Concerning your questions on extensions of theories, and more general kinds of theories and base categories, there recently was a long thread on the category theory zulip server [2], which I'll try to summarize: extensions of single-sorted theories by new operations and/or equations are always monadic (regardless of arities); this follows from the fact that monadic functors have the left cancellation property (Proposition 3.3 in [3]). Extensions by new sorts are typically not monadic, eg Set x Set is not monadic over Set. The models of many-sorted theories are monadic over powers of Set, and extensions of many-sorted theories by operations and axioms are also monadic, again by cancellation. Things become more complicated in the generalized/essential algebraic case, since (in the generalized algebraic, ie dependently typed case), adding new operations can create new sorts by substitution, which can lead to successive monadic extensions which are not composable, as Tom Hirschowitz, James Deikun, and possibly others pointed out. In general there's a lot of ongoing work on the dependently typed, ie generalized algebraic case, such as eg Chaitanya Leena Subramaniam's recent PhD thesis representing dependent algebraic theories by finitary monads on presheaf categories over direct categories [4].

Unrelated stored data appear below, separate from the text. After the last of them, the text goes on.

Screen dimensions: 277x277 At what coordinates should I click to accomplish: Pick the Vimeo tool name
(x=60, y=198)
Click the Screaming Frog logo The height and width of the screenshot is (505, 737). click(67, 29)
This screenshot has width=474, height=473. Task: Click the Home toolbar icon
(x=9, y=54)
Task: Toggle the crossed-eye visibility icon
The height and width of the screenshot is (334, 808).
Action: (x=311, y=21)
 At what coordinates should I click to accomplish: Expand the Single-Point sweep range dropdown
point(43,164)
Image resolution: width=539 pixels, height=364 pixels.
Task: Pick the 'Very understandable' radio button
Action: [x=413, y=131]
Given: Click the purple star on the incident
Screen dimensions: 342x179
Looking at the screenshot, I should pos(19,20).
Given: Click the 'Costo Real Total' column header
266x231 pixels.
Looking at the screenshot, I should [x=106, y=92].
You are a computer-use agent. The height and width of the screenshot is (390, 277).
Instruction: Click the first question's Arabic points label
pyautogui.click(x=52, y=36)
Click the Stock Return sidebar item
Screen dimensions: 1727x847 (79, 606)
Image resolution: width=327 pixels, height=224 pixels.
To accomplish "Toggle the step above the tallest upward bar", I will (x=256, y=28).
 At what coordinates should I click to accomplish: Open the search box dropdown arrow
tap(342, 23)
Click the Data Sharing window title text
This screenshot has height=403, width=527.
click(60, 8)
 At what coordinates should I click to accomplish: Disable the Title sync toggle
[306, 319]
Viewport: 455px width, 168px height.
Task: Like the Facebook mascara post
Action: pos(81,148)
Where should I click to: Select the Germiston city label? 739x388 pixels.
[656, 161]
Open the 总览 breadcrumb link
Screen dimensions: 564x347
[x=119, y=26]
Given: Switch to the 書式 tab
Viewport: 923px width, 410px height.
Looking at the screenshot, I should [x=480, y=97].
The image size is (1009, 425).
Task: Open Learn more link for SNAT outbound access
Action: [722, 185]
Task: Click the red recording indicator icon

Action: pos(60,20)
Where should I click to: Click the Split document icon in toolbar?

[1] https://www.dpmms.cam.ac.uk/~martin/Research/Publications/2007/hp07.pdf<https://protect-au.mimecast.com/s/N3UtCnx1Z5Uo4jqxC9_Zed?domain=dpmms.cam.ac.uk>
[2] https://categorytheory.zulipchat.com/#narrow/stream/229199-learning.3A-questions/topic/distributive.20laws.20and.20monadic.20functors<https://protect-au.mimecast.com/s/3Qc9CoV1Y2SzAZL8szZkKB?domain=categorytheory.zulipchat.com>
[3] https://ncatlab.org/nlab/show/monadic+functor<https://protect-au.mimecast.com/s/aZA7Cp81gYC8gKNyCY-403?domain=ncatlab.org>
[4] https://arxiv.org/abs/2110.02804<https://protect-au.mimecast.com/s/SmU3Cq71jxf5glPRtEKwVz?domain=arxiv.org>

On Sun, 4 Feb 2024 at 21:00, David Yetter <dyetter@ksu.edu<mailto:dyetter@ksu.edu>> wrote:
We are all, of course, familiar with Beck's Theorem.  I'm rather hoping that there are results in the literature that will save me from having to prove that the underlying functor U creates coequalizers for U-split pairs in the context of two quite different projects I'm working on.  Thus, I have two questions for the community:


  1.
It seems obvious to me that for the same reason categories of models of finitary algebraic (equational) theories are monadic over Set, if one has (I think I'm using the term correctly here) a conservative extension of an equational theory (by which I mean, add operations and equations in such a way that no new equations are imposed on the operations of the original theory), then the category of models of the extension is monadic over the category of models of the original theory.  Surely this is either explicitly stated and proved somewhere, or follows easily from some result I simply have not encountered.   Citations?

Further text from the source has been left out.